DOCUMENT PASSAGE ▸
+-------+

Chez Henri on Shepard Street closed more than 12 years ago, but the restaurant’s beloved Cubano sandwich — and the hunger for it — never disappeared. Over the years, Paul O’Connell, Chez Henri’s former owner and chef, has held several Cubano pop-ups at Mariposa Bakery, Noir, and the Warehouse XI in Union Square. This Wednesday, O’Connell’s legendary spin on the double pork handheld will make an apt pop-up appearance at Gustazo, the James Beard-cited Cuban eatery in Porter Square.
Over nearly 20 years, Chez Henri’s crisp, perfectly pressed sando became an art form with a ravenous cult following. A great Cubano is the perfect sandwich: juicy pork, lean ham, Swiss cheese, pickles, and mustard pressed on pan Cubano (Cuban bread), a French baguette, or any other airy, panini-friendly bread. That combo of pickles, mustard, and pork makes for a tangy, pucker-inducing yum — and a bit of a pleasantly gooey mess.
The Cubano pop-up concept at Gustazo, incubated by area restaurant publicist Christopher Haynes, will kick off a weekly Wednesday offering from chef and owner Patricia Estorino, who will feature her spin on the Cuban sando. Estorino will prepare her slow simmered pork as a combo of butt (meaty) and belly (a fattier cut that she says gives the blend its juice and flavor) and use Iggy’s or house-made bread.
But this week will feature O’Connell’s well-loved classic. “It’s Paul’s night,” said Estorino, who confessed to being a fan of the Chez Henri Cubano when she first came to the area.
O’Connell makes his Cubano more akin to the traditional style, with sliced slabs of tender pork, and topped with chipotle aioli. His bread of choice: Piantedosi’s soft French bread from the long-lived bakery (over 100 years) in Malden (O’Connell grew up in neighboring Melrose). O’Connell calls the bread choice — “soft” French bread from an Italian bakery — his “poorly kept dirty secret.” One of his longtime bartenders used to say about the more traditional, hard-crusted French baguette, “I hate it when they give you bread like that. They should give you a Band-Aid for when you cut your mouth eating it.”
The Cubano, as both chefs pointed out in our conversations, is an American invention that originated in the late 1800s in Ybor City, a section of Tampa. “We don’t really eat Cubano sandwiches in Cuba,” Estorino said, “I never thought to put one on the menu” — until now. In Ybor, the medley of salty dill, fatty juice, and double jamon was a working-class staple, the equivalent of a staff meal, that didn’t catch fire until the 1950s in Miami, when the mustard and pickles became more of a must than a maybe, and the hot-pressed savories were sold out of mom-and-pop bodegas. To mainstream America, the Cubano — cheap and an easy grab on the go — was Desi Arnaz haute cuisine.

+-------+

[Dataset lines]
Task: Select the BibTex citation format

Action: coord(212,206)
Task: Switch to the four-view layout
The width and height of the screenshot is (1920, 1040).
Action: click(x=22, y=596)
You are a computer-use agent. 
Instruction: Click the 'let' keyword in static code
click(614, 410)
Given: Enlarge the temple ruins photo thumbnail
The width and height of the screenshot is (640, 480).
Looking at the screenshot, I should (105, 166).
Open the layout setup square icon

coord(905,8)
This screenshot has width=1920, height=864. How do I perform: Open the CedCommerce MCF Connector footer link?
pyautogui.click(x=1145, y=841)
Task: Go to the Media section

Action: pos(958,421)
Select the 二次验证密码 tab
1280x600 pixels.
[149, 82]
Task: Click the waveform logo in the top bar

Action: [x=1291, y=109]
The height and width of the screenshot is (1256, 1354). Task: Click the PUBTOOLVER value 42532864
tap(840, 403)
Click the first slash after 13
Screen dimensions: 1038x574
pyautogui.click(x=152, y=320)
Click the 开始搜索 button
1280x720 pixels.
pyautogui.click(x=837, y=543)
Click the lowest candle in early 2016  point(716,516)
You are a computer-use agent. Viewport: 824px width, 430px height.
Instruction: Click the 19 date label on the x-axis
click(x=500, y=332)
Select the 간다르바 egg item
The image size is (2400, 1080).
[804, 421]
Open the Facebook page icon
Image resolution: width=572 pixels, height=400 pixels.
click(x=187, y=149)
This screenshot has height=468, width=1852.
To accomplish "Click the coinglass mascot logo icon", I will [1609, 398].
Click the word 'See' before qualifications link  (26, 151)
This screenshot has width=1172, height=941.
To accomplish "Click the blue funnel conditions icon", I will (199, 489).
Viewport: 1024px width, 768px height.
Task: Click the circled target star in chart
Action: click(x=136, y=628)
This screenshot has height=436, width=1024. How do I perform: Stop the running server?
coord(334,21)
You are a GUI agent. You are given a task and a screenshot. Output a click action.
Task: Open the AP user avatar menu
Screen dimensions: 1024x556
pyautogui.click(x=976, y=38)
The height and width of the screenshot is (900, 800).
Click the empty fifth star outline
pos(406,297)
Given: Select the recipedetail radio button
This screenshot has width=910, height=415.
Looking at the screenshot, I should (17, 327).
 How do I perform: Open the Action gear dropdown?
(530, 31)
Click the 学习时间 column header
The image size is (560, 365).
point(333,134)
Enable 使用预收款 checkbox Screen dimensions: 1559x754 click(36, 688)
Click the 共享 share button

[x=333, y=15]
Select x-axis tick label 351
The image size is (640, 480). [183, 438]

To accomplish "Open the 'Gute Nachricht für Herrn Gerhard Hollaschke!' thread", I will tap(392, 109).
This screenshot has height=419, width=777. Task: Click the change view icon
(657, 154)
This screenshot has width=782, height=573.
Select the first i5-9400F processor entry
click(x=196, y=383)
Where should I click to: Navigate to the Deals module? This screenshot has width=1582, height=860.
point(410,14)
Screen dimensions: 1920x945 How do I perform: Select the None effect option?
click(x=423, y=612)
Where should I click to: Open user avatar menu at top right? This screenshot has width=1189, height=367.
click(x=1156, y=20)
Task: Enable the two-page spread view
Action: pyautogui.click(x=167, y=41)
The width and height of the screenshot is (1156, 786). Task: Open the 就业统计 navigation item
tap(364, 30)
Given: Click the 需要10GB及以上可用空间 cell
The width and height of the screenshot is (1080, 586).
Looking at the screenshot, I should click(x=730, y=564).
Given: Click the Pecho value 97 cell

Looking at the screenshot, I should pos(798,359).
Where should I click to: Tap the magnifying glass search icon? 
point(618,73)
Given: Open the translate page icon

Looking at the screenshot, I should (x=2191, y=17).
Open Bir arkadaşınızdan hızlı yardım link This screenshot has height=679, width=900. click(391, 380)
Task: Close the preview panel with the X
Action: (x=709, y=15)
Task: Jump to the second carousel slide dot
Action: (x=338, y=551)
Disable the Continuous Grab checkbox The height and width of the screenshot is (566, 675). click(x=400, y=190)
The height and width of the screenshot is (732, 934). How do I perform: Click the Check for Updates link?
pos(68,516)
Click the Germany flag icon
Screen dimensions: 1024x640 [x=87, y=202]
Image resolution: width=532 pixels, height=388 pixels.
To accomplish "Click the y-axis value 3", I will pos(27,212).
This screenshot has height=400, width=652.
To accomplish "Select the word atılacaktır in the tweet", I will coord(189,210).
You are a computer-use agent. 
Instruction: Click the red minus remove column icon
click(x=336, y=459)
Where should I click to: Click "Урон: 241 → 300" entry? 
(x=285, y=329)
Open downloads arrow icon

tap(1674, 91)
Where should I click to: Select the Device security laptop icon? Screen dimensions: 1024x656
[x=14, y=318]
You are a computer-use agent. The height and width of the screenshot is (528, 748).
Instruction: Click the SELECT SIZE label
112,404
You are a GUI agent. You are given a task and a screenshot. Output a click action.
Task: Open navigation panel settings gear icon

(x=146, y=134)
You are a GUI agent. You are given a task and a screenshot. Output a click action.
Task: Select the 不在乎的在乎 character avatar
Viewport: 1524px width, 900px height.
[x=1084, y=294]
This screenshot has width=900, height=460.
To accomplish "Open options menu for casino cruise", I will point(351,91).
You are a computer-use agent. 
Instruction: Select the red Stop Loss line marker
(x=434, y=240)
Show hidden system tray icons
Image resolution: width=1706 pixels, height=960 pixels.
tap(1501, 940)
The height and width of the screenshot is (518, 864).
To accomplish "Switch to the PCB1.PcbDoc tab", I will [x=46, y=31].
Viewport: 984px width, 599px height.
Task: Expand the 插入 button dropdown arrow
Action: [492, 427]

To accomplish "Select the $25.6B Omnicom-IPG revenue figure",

+-------+

STUDY QUESTIONS ▸
#1 Duplicate the passage of the Cubano article that begins at the words "Chez Henri on" and stops after the words "in Porter Square.".
#2 According to the Cubano article, what ingredients, apart from the bread, are pressed together in a great Cubano?
#3 Write the next part of the Cubano article, picking up after its final sentence.
These lines are separate material with no connection to the Cubano article.

RESULTS OF THE EXERCISE ▸
#1
Chez Henri on Shepard Street closed more than 12 years ago, but the restaurant’s beloved Cubano sandwich — and the hunger for it — never disappeared. Over the years, Paul O’Connell, Chez Henri’s former owner and chef, has held several Cubano pop-ups at Mariposa Bakery, Noir, and the Warehouse XI in Union Square. This Wednesday, O’Connell’s legendary spin on the double pork handheld will make an apt pop-up appearance at Gustazo, the James Beard-cited Cuban eatery in Porter Square.

#2 Juicy pork, lean ham, Swiss cheese, pickles, mustard

#3
Estorino, a two-time James Beard nominee, knows Cuban food intimately: She grew up in Havana and immigrated here in 2000, when her husband studied at the Longy School of Music. A professional dancer in Cuba, Estorino struggled to find similar opportunities here — the only option was the Boston Ballet or New York City. Plan B stemmed from the couple’s desire for home-style food, and so they opened a small cafe in Belmont, shifting to a bigger location in Waltham in 2013, and opening the Porter Square restaurant in 2019. The Waltham shop later moved from the Main Street location to its current spot, up the hill on Moody Street, just as the pandemic lockdown came — not a great time for the restaurant industry.
Over the past two decades, Estorino has quietly and steadily built a reputation and local following based on quality, passion, and service. In the past, we’ve extolled here the virtues of Gustazo’s crab tacos (plantain tortillas), roasted chicken, grilled octopus (pulpo), and silky, rich guac with plantain chips — which will certainly accompany the Cubanos.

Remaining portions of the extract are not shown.